**Supplied records**
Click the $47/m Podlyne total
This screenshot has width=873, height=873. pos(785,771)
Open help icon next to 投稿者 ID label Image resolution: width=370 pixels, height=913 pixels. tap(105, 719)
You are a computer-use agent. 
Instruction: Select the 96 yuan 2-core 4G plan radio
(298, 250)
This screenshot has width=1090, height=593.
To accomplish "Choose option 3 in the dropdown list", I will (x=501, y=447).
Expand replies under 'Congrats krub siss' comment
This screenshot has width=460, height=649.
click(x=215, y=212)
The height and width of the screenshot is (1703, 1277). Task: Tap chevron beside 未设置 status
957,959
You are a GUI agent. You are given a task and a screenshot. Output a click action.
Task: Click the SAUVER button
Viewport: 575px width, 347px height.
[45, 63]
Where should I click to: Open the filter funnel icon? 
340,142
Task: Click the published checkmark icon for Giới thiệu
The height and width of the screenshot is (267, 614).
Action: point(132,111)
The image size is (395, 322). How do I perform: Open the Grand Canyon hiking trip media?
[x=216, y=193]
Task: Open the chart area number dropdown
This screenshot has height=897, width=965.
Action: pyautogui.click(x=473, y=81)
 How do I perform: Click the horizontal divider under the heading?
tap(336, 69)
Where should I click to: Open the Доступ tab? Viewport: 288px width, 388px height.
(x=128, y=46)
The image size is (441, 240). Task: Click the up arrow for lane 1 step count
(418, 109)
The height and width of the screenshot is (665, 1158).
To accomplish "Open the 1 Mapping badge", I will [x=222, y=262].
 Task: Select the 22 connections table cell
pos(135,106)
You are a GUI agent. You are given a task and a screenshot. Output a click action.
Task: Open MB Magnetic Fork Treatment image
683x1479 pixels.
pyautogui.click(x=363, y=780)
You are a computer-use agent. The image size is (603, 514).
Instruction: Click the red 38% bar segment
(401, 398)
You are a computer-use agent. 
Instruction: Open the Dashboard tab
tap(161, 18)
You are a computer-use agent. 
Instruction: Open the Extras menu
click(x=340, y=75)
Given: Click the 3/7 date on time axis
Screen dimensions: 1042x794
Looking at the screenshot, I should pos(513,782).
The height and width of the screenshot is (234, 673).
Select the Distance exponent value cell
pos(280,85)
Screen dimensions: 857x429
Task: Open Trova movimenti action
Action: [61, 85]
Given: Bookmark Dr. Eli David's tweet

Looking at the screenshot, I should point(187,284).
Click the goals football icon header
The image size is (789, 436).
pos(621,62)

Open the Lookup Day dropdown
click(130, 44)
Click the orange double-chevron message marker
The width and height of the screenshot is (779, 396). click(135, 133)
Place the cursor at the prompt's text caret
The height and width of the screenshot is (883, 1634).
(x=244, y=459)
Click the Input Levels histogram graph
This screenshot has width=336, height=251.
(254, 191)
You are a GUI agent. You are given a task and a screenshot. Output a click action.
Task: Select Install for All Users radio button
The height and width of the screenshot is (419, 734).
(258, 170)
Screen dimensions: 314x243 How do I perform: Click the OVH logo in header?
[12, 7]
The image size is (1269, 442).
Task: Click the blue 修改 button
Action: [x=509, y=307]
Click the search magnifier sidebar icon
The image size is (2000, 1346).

**Objective**
Reproduce the material above verbatim, line for line, from beginning to end.

**Answer**
Click the $47/m Podlyne total
This screenshot has width=873, height=873. pos(785,771)
Open help icon next to 投稿者 ID label Image resolution: width=370 pixels, height=913 pixels. tap(105, 719)
You are a computer-use agent. 
Instruction: Select the 96 yuan 2-core 4G plan radio
(298, 250)
This screenshot has width=1090, height=593.
To accomplish "Choose option 3 in the dropdown list", I will (x=501, y=447).
Expand replies under 'Congrats krub siss' comment
This screenshot has width=460, height=649.
click(x=215, y=212)
The height and width of the screenshot is (1703, 1277). Task: Tap chevron beside 未设置 status
957,959
You are a GUI agent. You are given a task and a screenshot. Output a click action.
Task: Click the SAUVER button
Viewport: 575px width, 347px height.
[45, 63]
Where should I click to: Open the filter funnel icon? 
340,142
Task: Click the published checkmark icon for Giới thiệu
The height and width of the screenshot is (267, 614).
Action: point(132,111)
The image size is (395, 322). How do I perform: Open the Grand Canyon hiking trip media?
[x=216, y=193]
Task: Open the chart area number dropdown
This screenshot has height=897, width=965.
Action: pyautogui.click(x=473, y=81)
 How do I perform: Click the horizontal divider under the heading?
tap(336, 69)
Where should I click to: Open the Доступ tab? Viewport: 288px width, 388px height.
(x=128, y=46)
The image size is (441, 240). Task: Click the up arrow for lane 1 step count
(418, 109)
The height and width of the screenshot is (665, 1158).
To accomplish "Open the 1 Mapping badge", I will [x=222, y=262].
 Task: Select the 22 connections table cell
pos(135,106)
You are a GUI agent. You are given a task and a screenshot. Output a click action.
Task: Open MB Magnetic Fork Treatment image
683x1479 pixels.
pyautogui.click(x=363, y=780)
You are a computer-use agent. The image size is (603, 514).
Instruction: Click the red 38% bar segment
(401, 398)
You are a computer-use agent. 
Instruction: Open the Dashboard tab
tap(161, 18)
You are a computer-use agent. 
Instruction: Open the Extras menu
click(x=340, y=75)
Given: Click the 3/7 date on time axis
Screen dimensions: 1042x794
Looking at the screenshot, I should pos(513,782).
The height and width of the screenshot is (234, 673).
Select the Distance exponent value cell
pos(280,85)
Screen dimensions: 857x429
Task: Open Trova movimenti action
Action: [61, 85]
Given: Bookmark Dr. Eli David's tweet

Looking at the screenshot, I should point(187,284).
Click the goals football icon header
The image size is (789, 436).
pos(621,62)

Open the Lookup Day dropdown
click(130, 44)
Click the orange double-chevron message marker
The width and height of the screenshot is (779, 396). click(135, 133)
Place the cursor at the prompt's text caret
The height and width of the screenshot is (883, 1634).
(x=244, y=459)
Click the Input Levels histogram graph
This screenshot has width=336, height=251.
(254, 191)
You are a GUI agent. You are given a task and a screenshot. Output a click action.
Task: Select Install for All Users radio button
The height and width of the screenshot is (419, 734).
(258, 170)
Screen dimensions: 314x243 How do I perform: Click the OVH logo in header?
[12, 7]
The image size is (1269, 442).
Task: Click the blue 修改 button
Action: [x=509, y=307]
Click the search magnifier sidebar icon
The image size is (2000, 1346).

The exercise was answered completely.